On 26 October 2011 the Environmental Audit Committee discussed barriers to co-operation among supermarkets:
Q246 Katy Clark: The Food Ethics Council said that competition law may be preventing co-operation among the major supermarkets to use their buying power to support more sustainable products being developed. Do you recognise that as a problem?
Jane Bevis: Certainly in terms of their impact on the supply chain, supermarkets do need to be very cognisant of competition law and be careful about the way they go about things. In areas where they have relatively little influence, then coming together and agreeing with other partners in the supply chain that there is a better way of doing things and moving forward so that everybody feels this is a win-win situation, you can still make progress, but yes, there will be times where they feel they can’t come together to do something precisely because they would risk being in breach of competition law.
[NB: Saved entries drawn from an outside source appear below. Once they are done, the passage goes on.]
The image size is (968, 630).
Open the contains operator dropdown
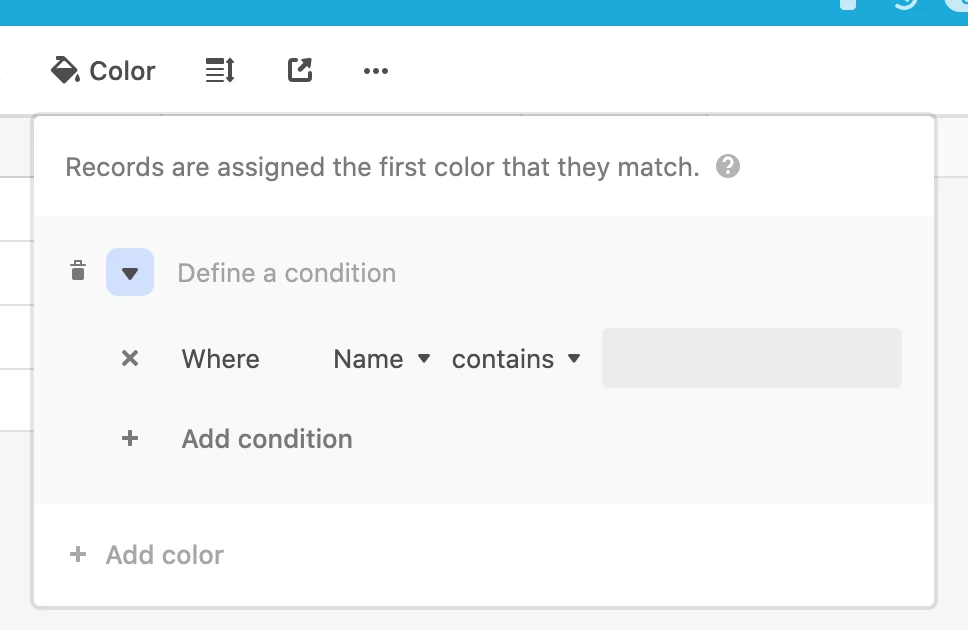[x=516, y=359]
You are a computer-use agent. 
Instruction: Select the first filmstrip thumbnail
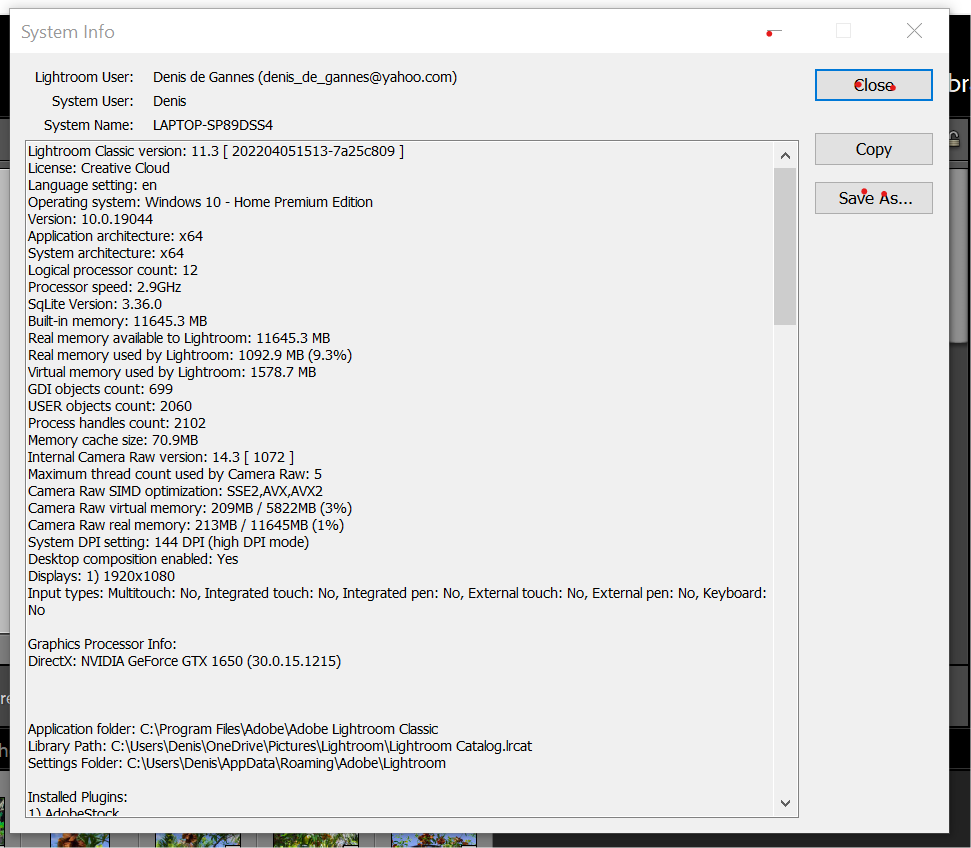coord(80,840)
Bob Gordon: I would just add that I sit on the steering group of the Product Research Forum with a number of retailers, brands, WRAP and Defra. We talk very openly about what the issues are, what potential opportunities there are, and we talk about that in a pre-competitive context, so we are understanding the context and then, if any voluntary commitment is established as a result of those conversations, the individual businesses that sign up to that commitment will compete vigorously to achieve it in a way that not only gets them to achieve those sustainability goals, but also improves their market share.
[Ed - The key word in Bob Gordon's analysis is "if". As a result of competition law regulation too many agreements are being scuppered.]
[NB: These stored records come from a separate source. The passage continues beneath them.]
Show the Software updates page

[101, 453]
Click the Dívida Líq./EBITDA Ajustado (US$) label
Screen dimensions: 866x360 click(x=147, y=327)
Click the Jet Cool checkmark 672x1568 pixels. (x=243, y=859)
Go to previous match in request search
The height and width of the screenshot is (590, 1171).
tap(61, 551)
On 7 December 2011 this issue was further explored by the Environmental Audit Committee:
Q362 Zac Goldsmith: The Food Ethics Council-I am just checking it was them-has said the competition law could be preventing co-operation between the supermarkets in relation to pursuing sustainable food consumption. Is that a problem that you recognise?
Mr Paice: I recognise that the supermarkets are extremely nervous about competition law. You may be aware that a few years ago most of the major supermarkets were fined pretty heftily by the OFT for collusion on the issue of milk prices. It is not for me to judge the rights and wrongs of the case, but that is what has happened, and a consequence of that is that they are extremely wary about even being in the same room together. We do have periodic meetings with the senior chief executives of the supermarkets, but it is on a very clear agenda that makes sure that there is nothing-we can’t talk about price or anything that could be construed as collusion. I can see the argument that they would be very nervous of it, yes. You would need to ask a lawyer whether in reality there is something in competition law that says they should not work together on sustainability. I don’t know. That would be for a lawyer to judge, but I am very conscious of their sensitivity over anything like that.